··· Data listing
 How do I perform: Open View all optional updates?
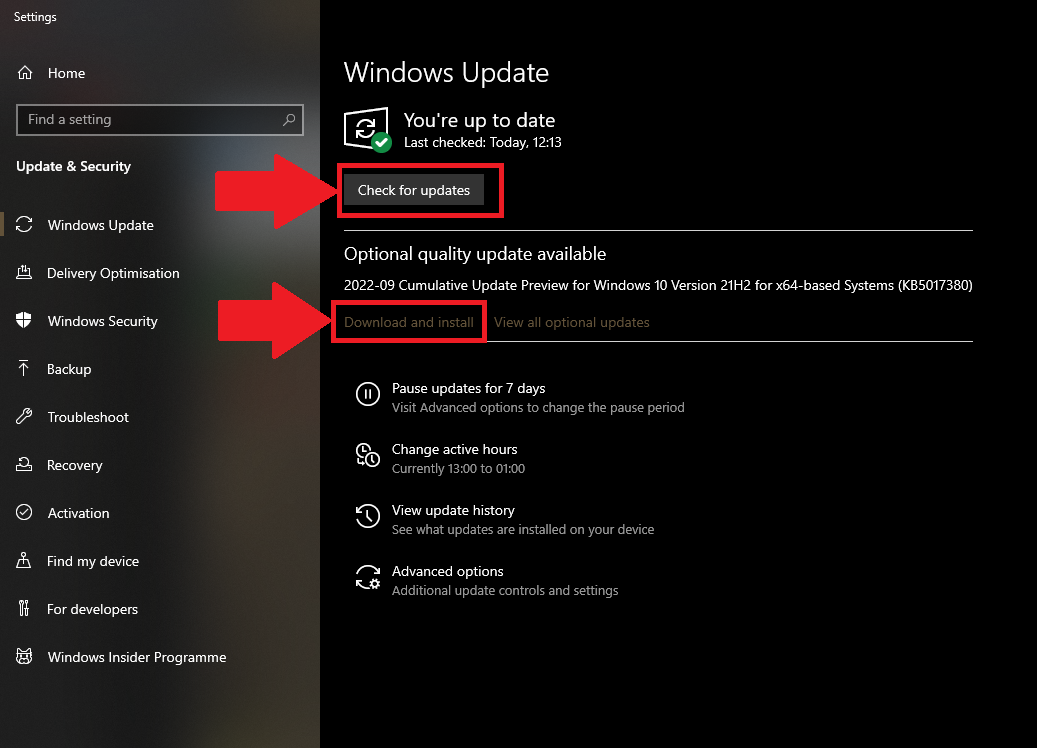tap(571, 322)
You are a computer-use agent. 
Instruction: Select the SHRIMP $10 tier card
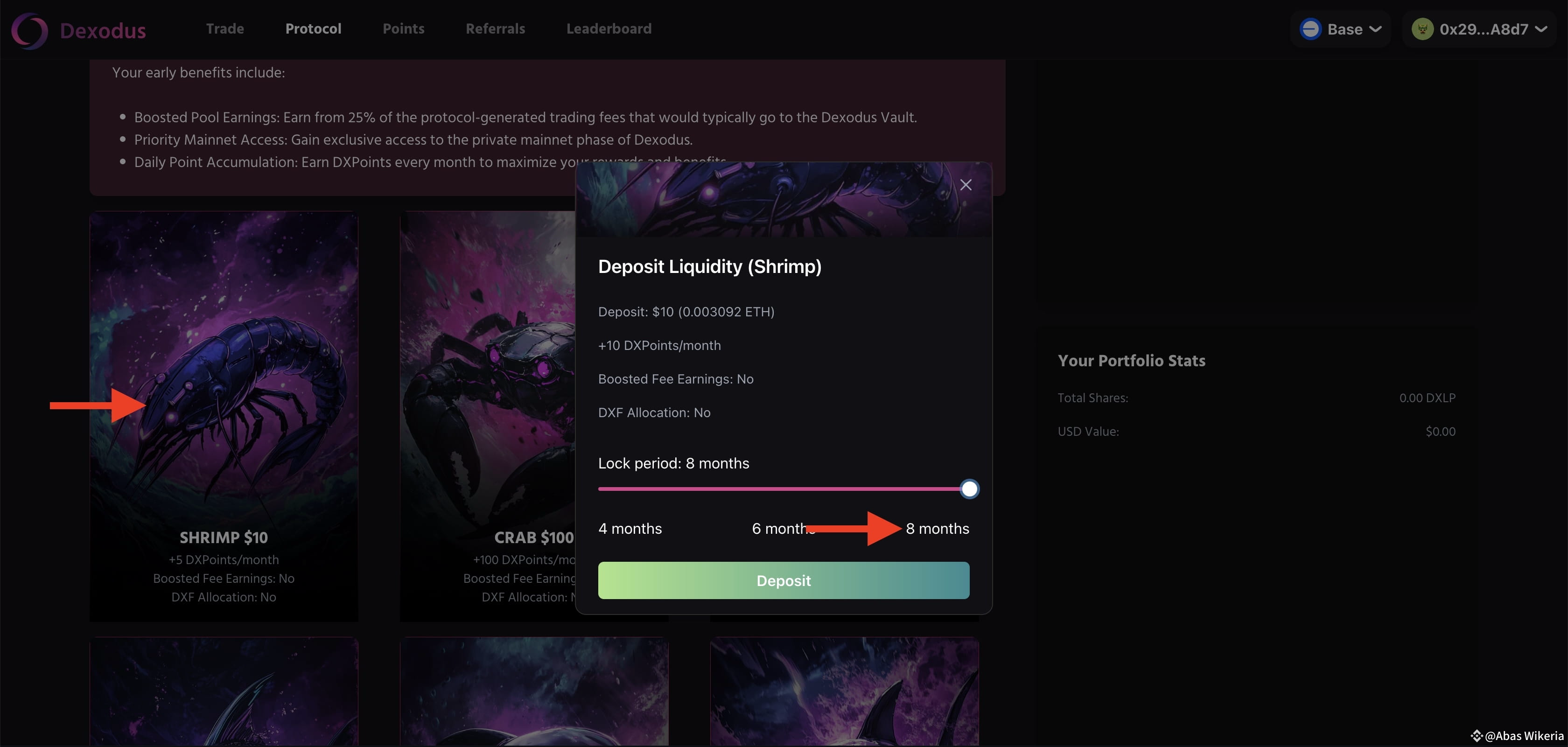224,416
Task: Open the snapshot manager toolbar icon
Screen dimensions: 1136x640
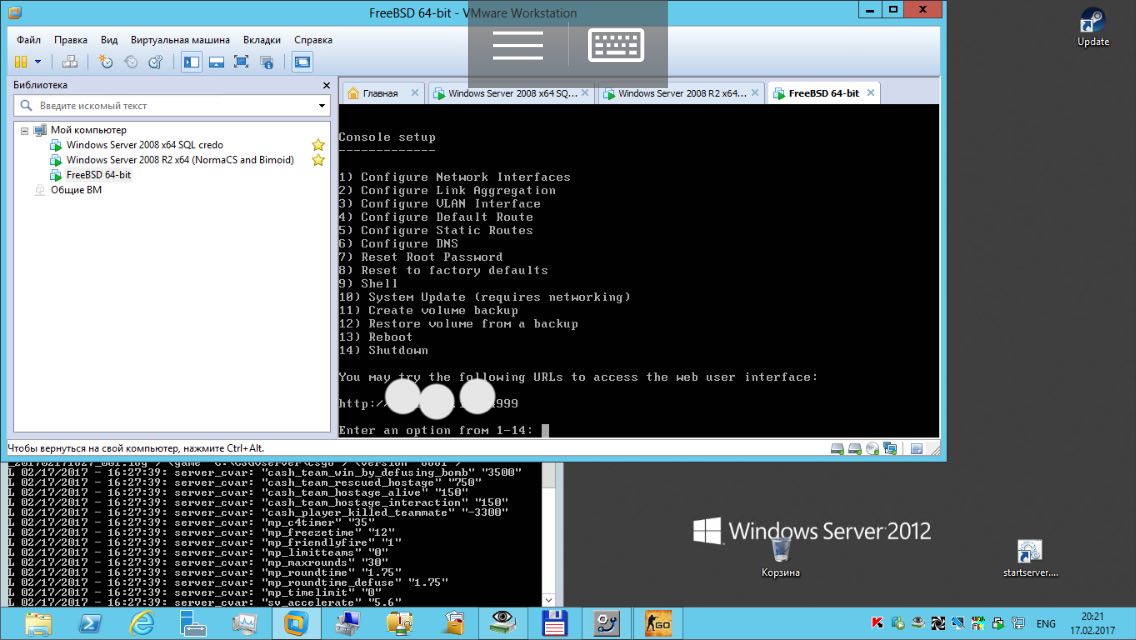Action: (155, 62)
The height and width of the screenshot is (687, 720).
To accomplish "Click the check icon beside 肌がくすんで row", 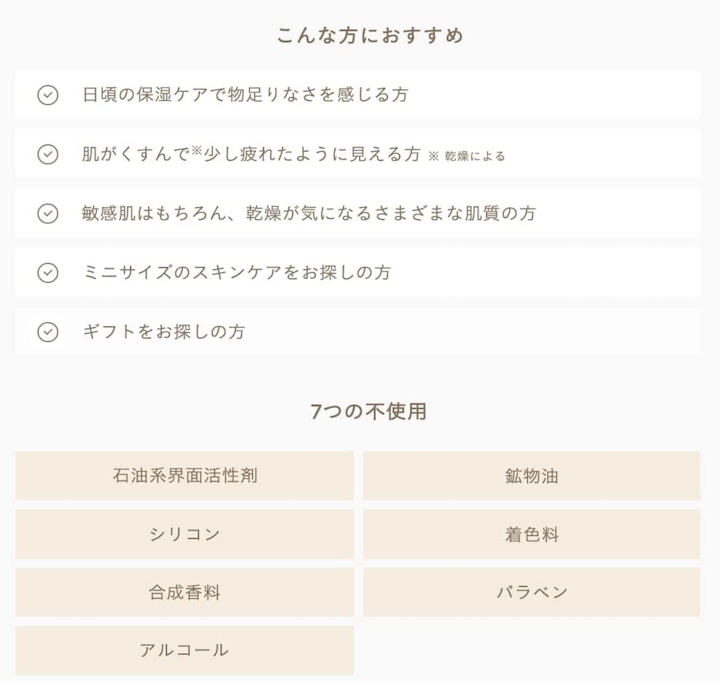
······
• Try it
Copy verbatim the span that opens at the line with "Instruction: Select the SHRIMP $10 tier card" and closes at the final line of the listing. Do not carry over any pictures.

• Response to this exercise
Instruction: Select the SHRIMP $10 tier card
224,416
Task: Open the snapshot manager toolbar icon
Screen dimensions: 1136x640
Action: (155, 62)
The height and width of the screenshot is (687, 720).
To accomplish "Click the check icon beside 肌がくすんで row", 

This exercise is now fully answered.